§ **EXCERPTED PASSAGE**
-------

Beyond This Horizon by Robert A. Heinlein
Hamilton Felix is a genetic superman, carefully crafted from the best chromosomes his ancestors had to offer. He lives in a world where most people live long easy lives untroubled by disease, poverty, and tooth decay. It’s boring. Until Felix accidentally infiltrates a revolutionary group of elitists who want to take over the world and run things their way.
As boring as Hamilton Felix’s life is, this book about him is even more boring. There are lots of ideas in Beyond This Horizon, but very little story to connect them together and make them interesting. One problem is that most of these ideas — eugenics, selective breeding, survival of the fittest — are neither new nor particularly interesting for the 21st century reader, though that’s not Heinlein’s fault because Beyond This Horizon was published in Astounding Science Fiction in 1942. What is Heinlein’s fault is that he presents these ideas in lecture format. He spends most of the page count of Beyond This Horizon drily teaching us Mendelian inheritance, embryology, natural selection, and economics. I felt like I was back in high school.

-------

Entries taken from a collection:
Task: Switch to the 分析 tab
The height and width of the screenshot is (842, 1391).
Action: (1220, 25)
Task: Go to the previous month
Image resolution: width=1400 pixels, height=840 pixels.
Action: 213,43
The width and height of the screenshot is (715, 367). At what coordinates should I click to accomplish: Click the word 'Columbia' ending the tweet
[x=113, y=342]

-------

§ **EXERCISE A**
According to the book review, which subjects does Heinlein spend most of the page count teaching the reader? List every one.
§ **EXERCISE B**
Repeat the part of the book review that starts with the words containing "Beyond This Horizon by" and ends with "things their way.".
§ **EXERCISE C**
Carry on the book review about Beyond This Horizon from its last sentence.

§ **ANSWER BOX A**
Mendelian inheritance, embryology, natural selection, economics

§ **ANSWER BOX B**
Beyond This Horizon by Robert A. Heinlein
Hamilton Felix is a genetic superman, carefully crafted from the best chromosomes his ancestors had to offer. He lives in a world where most people live long easy lives untroubled by disease, poverty, and tooth decay. It’s boring. Until Felix accidentally infiltrates a revolutionary group of elitists who want to take over the world and run things their way.

§ **ANSWER BOX C**
There’s so much potential here for something really fascinating as a utopia deals with the economic consequences of having long lifespans and plenty of money. Heinlein mentions some of these issues, such as the ability to have a leisure lifestyle (which in this case includes wearing and dueling with personal firearms, one of Heinlein’s favorite themes) and the ability to invest in scientific research which would have the dubiously beneficial consequence of extending lifespans even further. Unfortunately, Heinlein doesn’t create an entertaining story with interesting characters to show us what might happen. Instead, he lectures us. A cursory attempt at plot is made, but it’s way too thin and patchy to handle these heavy topics.
Beyond This Horizon was only the second novel of the dozens Robert A. Heinlein published. I got about three-fourths of the way through before quitting. I was listening to Audible Frontier’s version narrated by Peter Ganim. Ganim has a great voice but his reading is a little dull. This is probably mostly the book’s fault, though.
Gee, kind of sounds like Tuesday night at the Heinleins’ house rather than a story, doesn’t it? In my mind I hear his wife saying, “Uh-huh, pass the carrots, please, dear.”
haha! Exactly! Poor Mrs. Heinlein….
LOL!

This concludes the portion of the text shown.